While acknowledging that CT screening is undergoing flux with new data emerging, Dr. Mulshine stressed that outcomes are significantly better in patients diagnosed at earlier, resectable stages. "If curative resections are made possible, mortality rates from lung cancer would decrease," he said.

Lung cancer bias?

Advocates contend that a societal bias against lung cancer patients has left the disease overlooked and underfunded. They point out that scientific debate still swirls around other screening methods, such as mammography and PSA testing, but these tools are still routinely employed.

"It's interesting to contrast the circumstances in lung and prostate cancer screening," Dr. Mulshine said. "The US Preventive Services Task Force concluded that lung cancer and prostate cancer screening are essentially in the same category. In both diseases, the screening evidence for benefit and harm is inconclusive."

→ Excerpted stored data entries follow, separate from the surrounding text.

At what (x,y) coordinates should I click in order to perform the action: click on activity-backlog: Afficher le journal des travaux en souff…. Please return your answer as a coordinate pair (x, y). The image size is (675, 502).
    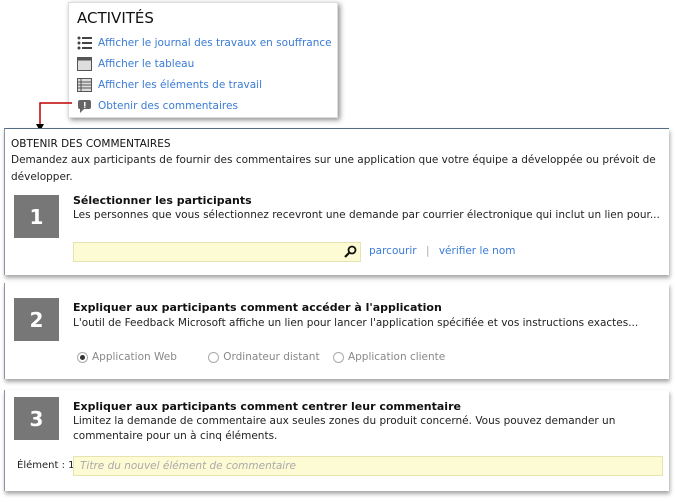
    Looking at the image, I should click on (204, 43).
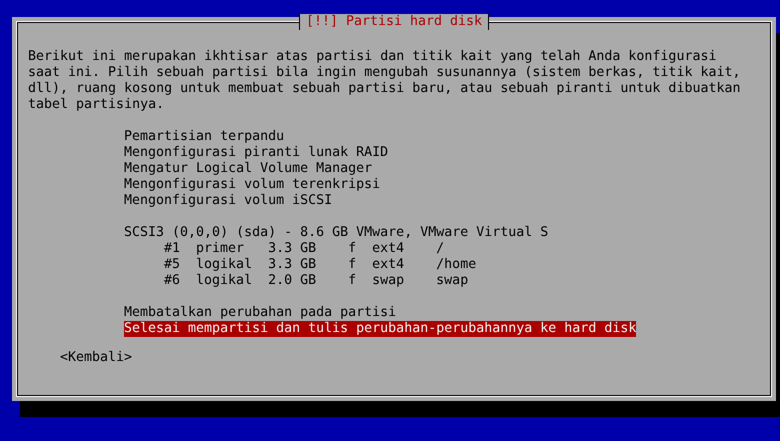  Describe the element at coordinates (336, 233) in the screenshot. I see `disk-item: SCSI3 (0,0,0) (sda) - 8.6 GB VMware, VMware Virtual S` at that location.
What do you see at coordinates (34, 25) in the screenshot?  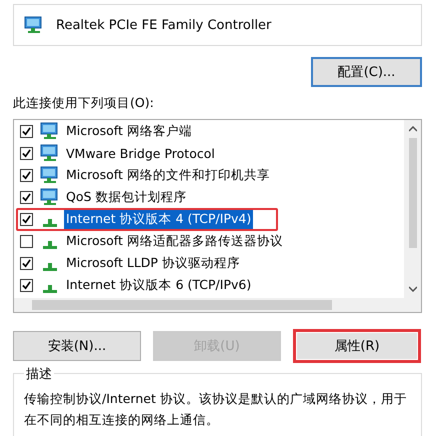 I see `network-adapter-icon` at bounding box center [34, 25].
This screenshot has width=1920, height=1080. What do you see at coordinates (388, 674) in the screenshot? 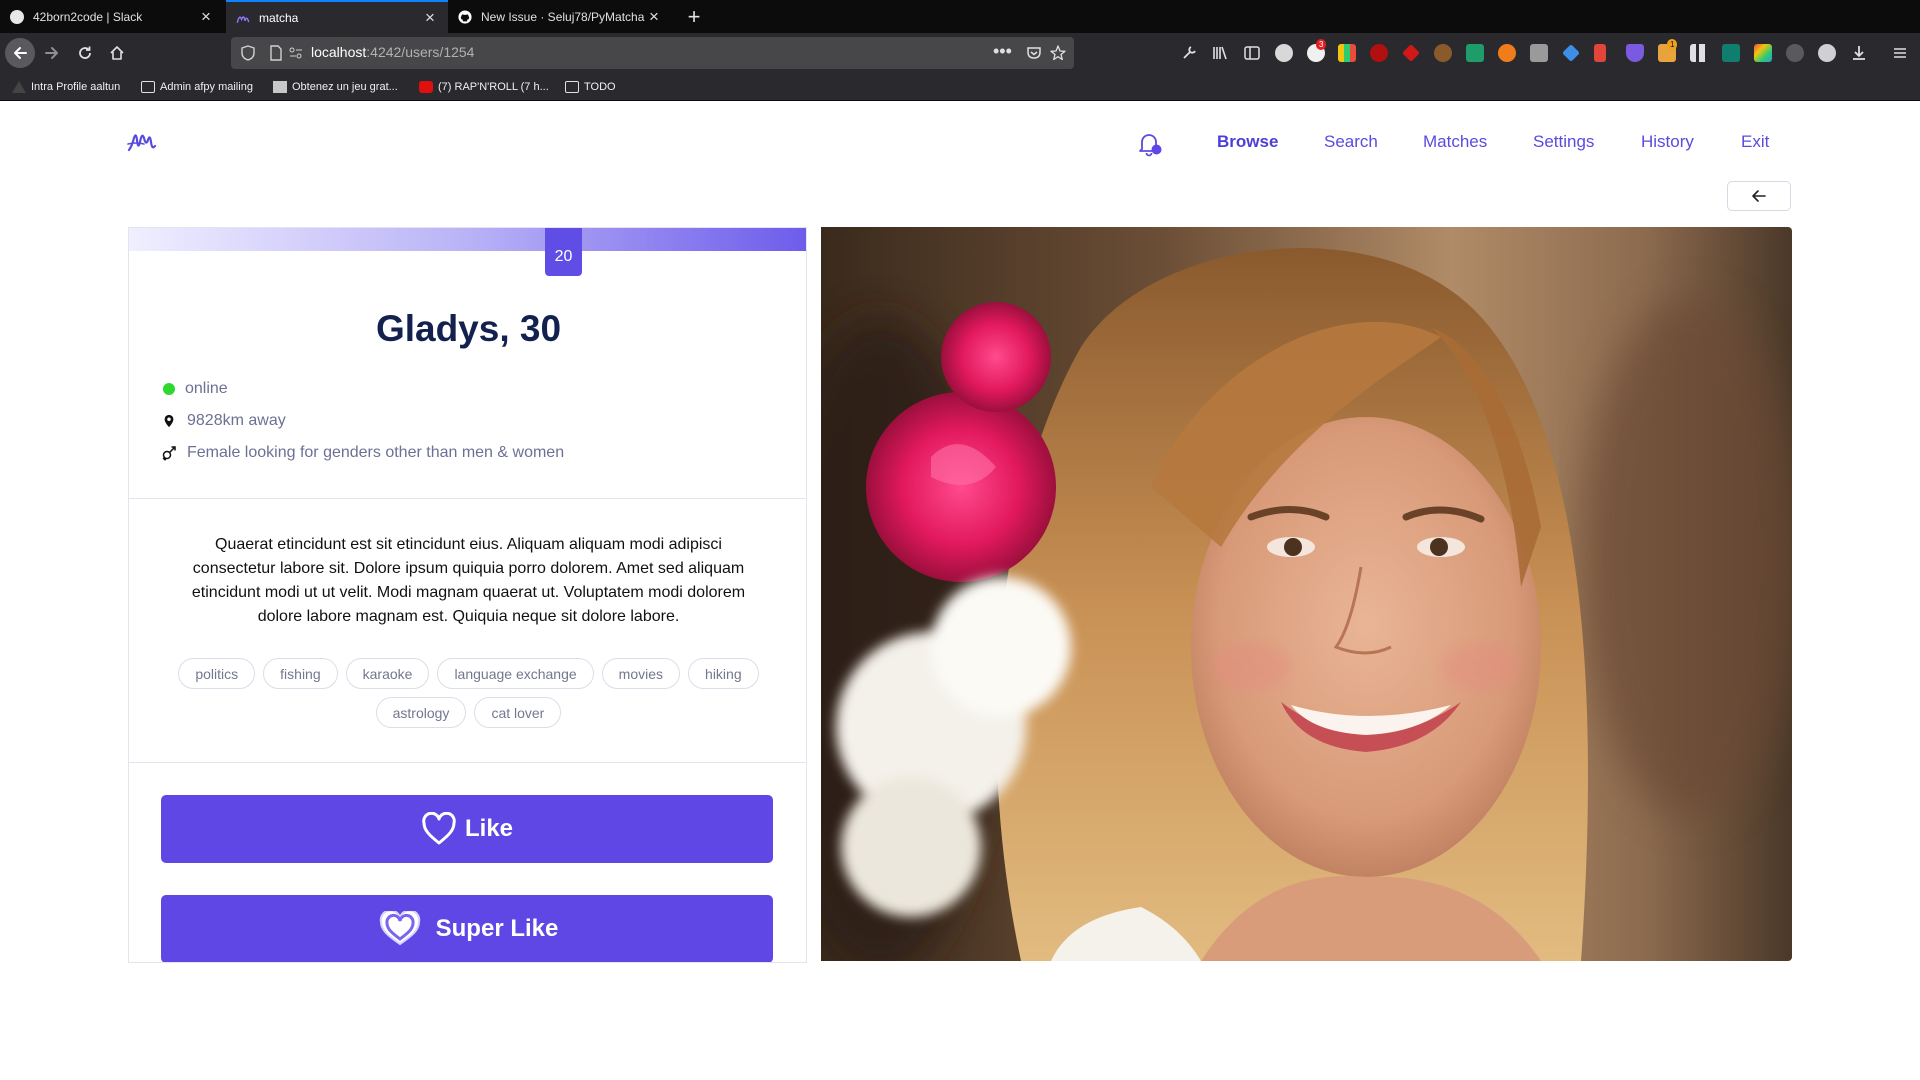
I see `tag-karaoke: karaoke` at bounding box center [388, 674].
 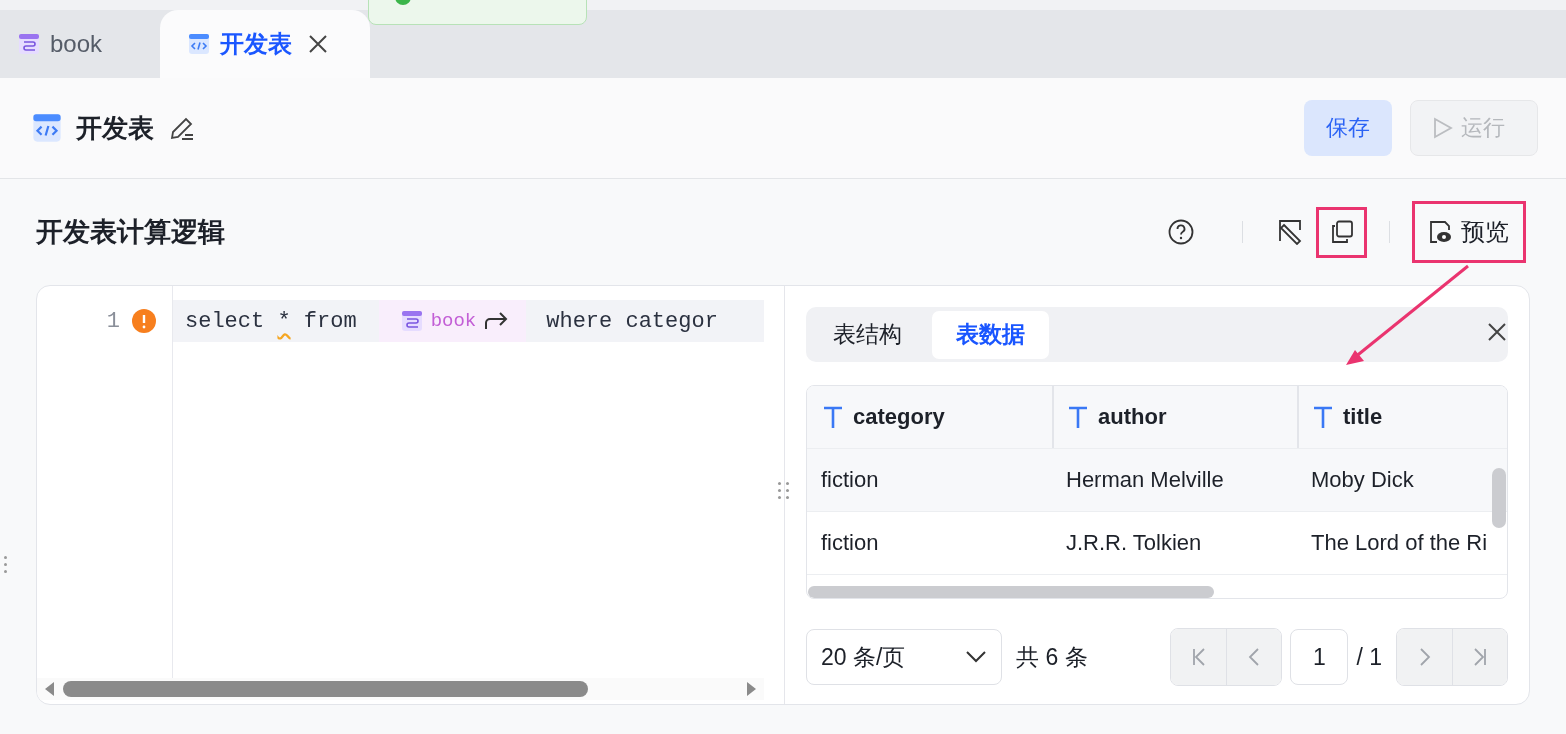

Dr. Mulshine said that Medicare reimburses for prostate cancer screening, and with such support PSA tesing has gained broad implementation in advance of validated mortality reduction, especially from randomized, controlled trials.

"But in lung cancer we have this firestorm," Dr. Mulshine said. "Prostate cancer has a 99% 5-year survival, compared with 15% in lung cancer. So, theoretically, the potential benefit for lung cancer screening may be far greater than in prostate cancer."

He added that the ACCP guidelines overlooked the deliberations of the US Preventive Services Task Force, which suggested that on the strength of case-controlled trials from Japan, and other evidence, the Task Force could not determine the balance between the benefits and harms of lung cancer screening. Therefore, according to the American Cancer Society, among others, it is appropriate for individuals at high-risk for lung cancer to make an educated informed decision with their physician about spiral CT screening.

"The ACCP is at odds with some respected sources of reliable screening information," Dr. Mulshine said.

Early detection, more research

If the maxim "early detection leads to better outcomes" has reduced the mortality rate in other cancers, why not lung cancer?

Dr. Mulshine said we need to embrace a sensibility in public health, which includes smoking cessation programs and harnessing the power of CT screening in a carefully validated approach.

"We're working to improve screening services in breast and colon cancer. Shouldn't we have the same dedication to lung cancer screening?" he asked.